Weinstein Wins Dismissal of Judd Harassment Claim

LOS ANGELES (CN) – A federal judge threw out actress Ashley Judd’s sexual harassment claim against disgraced movie mogul Harvey Weinstein on Wednesday, but allowed her defamation claim to move forward.

Judd, 50, argues Weinstein torpedoed her career after she rejected his sexual advances in a hotel room two decades ago. Judd says Weinstein, now 66, told directors she was “a nightmare” to work with, causing her professional and economic harm.

(Photo by Chris Pizzello/Invision/AP)

According to Judd, Weinstein’s words to “The Lord of the Rings” director Peter Jackson and co-producer Fran Walsh cost her a key role in that trilogy – a fact she says she only learned about in December 2017.

In her lawsuit filed last year in Los Angeles federal court, Judd alleged defamation, interference with her career and a violation of business and professional code. Weinstein also faces criminal prosecution in New York for multiple sexual assault charges.

On Wednesday, U.S. District Judge Philip S. Gutierrez ruled that Judd’s claim of sexual harassment did not fall under the state law definition.

“The court makes clear that it is not determining whether plaintiff was sexually harassed in the colloquial sense of the term,” Gutierrez wrote. “The only question presented by the current motion is whether the harassment that plaintiff allegedly suffered falls within the scope of the California statute that she has sued under.”

California law was recently amended to include professional relationships between directors and producers who can be held accountable under sexual harassment claims.

A business or professional relationship existed between Judd and Weinstein, she argued. The updated state code added the language of a defendant who “holds himself or herself out as being able to help the plaintiff establish a business, service, or professional relationship with the defendant or a third party.”

But Gutierrez said Judd’s complaint could not be applied retroactively to the updated state code.

Fundamentally, Gutierrez says Judd’s professional relationship with Weinstein in the hotel room was centered around employment or potential employment.

“For this reason, plaintiff’s attempt to describe the relationship as substantially similar to one with a banker and loan officer because her meeting with defendant ‘was inherently evaluative’ falls flat,” the judge wrote.

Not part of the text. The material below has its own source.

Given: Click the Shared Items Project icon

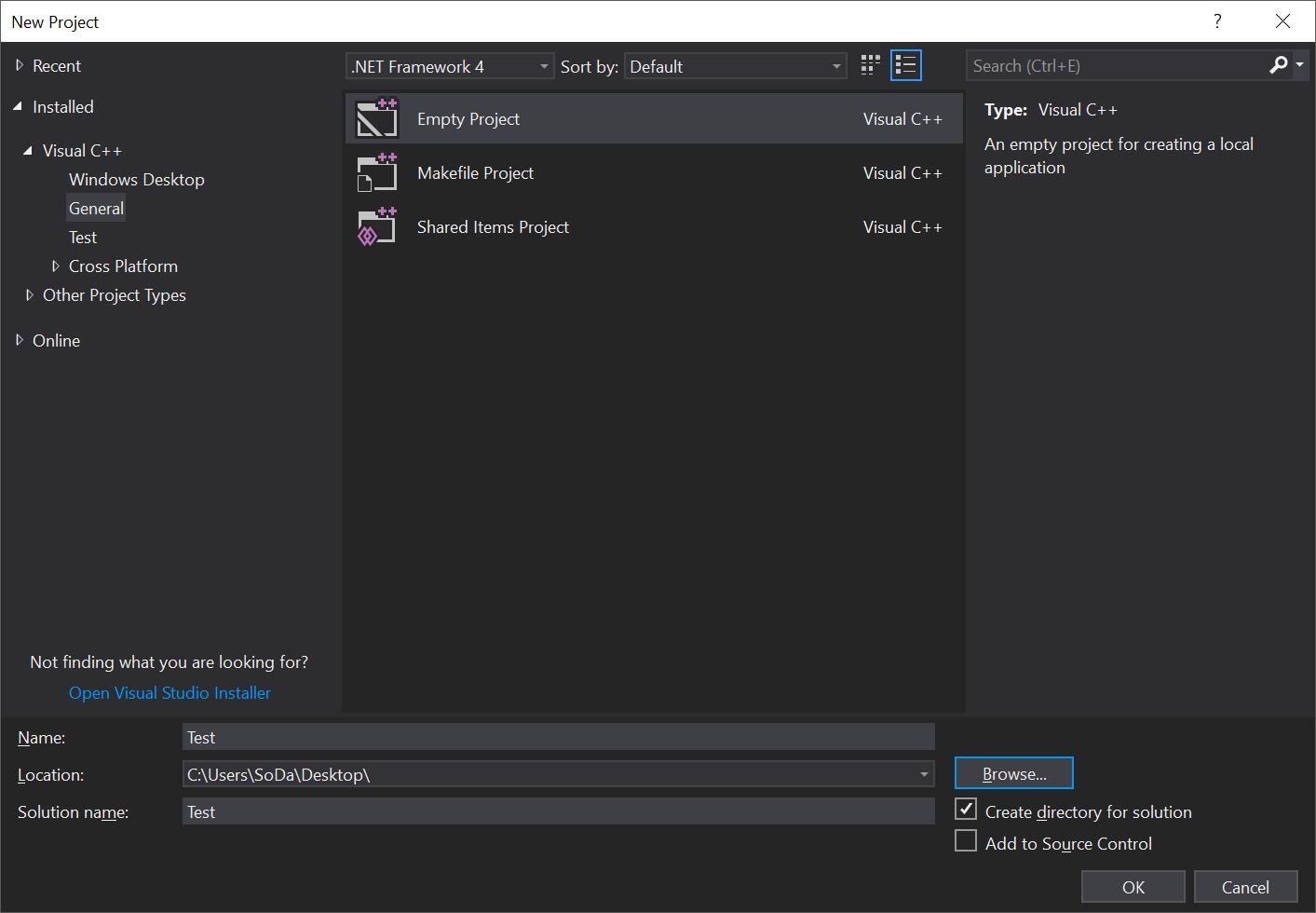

In a previous ruling in September, Gutierrez wrote, “Plaintiff argues that the statute was intended to cover harassment in ‘power relationships,’ but the statute does not use that term.” He allowed Judd to amend her complaint to make the case that Weinstein’s actions and their professional relationship would fall under the state’s scope, but the judge was not convinced Wednesday.

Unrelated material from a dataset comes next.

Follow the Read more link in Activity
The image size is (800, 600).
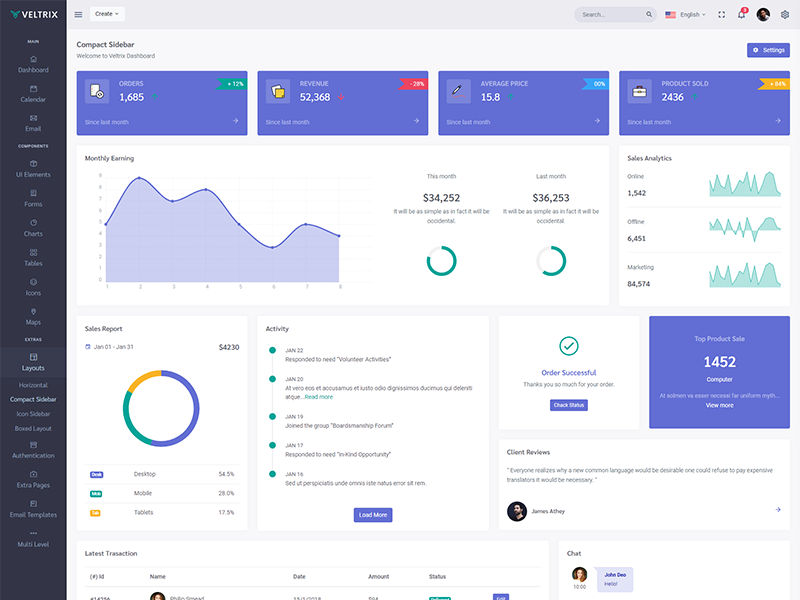[318, 397]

Judd will, however, be allowed to pursue her defamation claim that Weinstein’s comments impacted her ability to make a living as an actress.

Judd’s lead attorney, Theodore Boutrous Jr. at Gibson, Dunn & Crutcher, said in a statement, “Nothing about the court’s ruling changes that Ms. Judd’s case is moving forward on multiple claims seeking millions of dollars in damages from Mr. Weinstein to punish his egregious misconduct.”

Meanwhile, Weinstein asked Gutierrez earlier this week to stay the civil case in Los Angeles pending the outcome of the New York criminal case.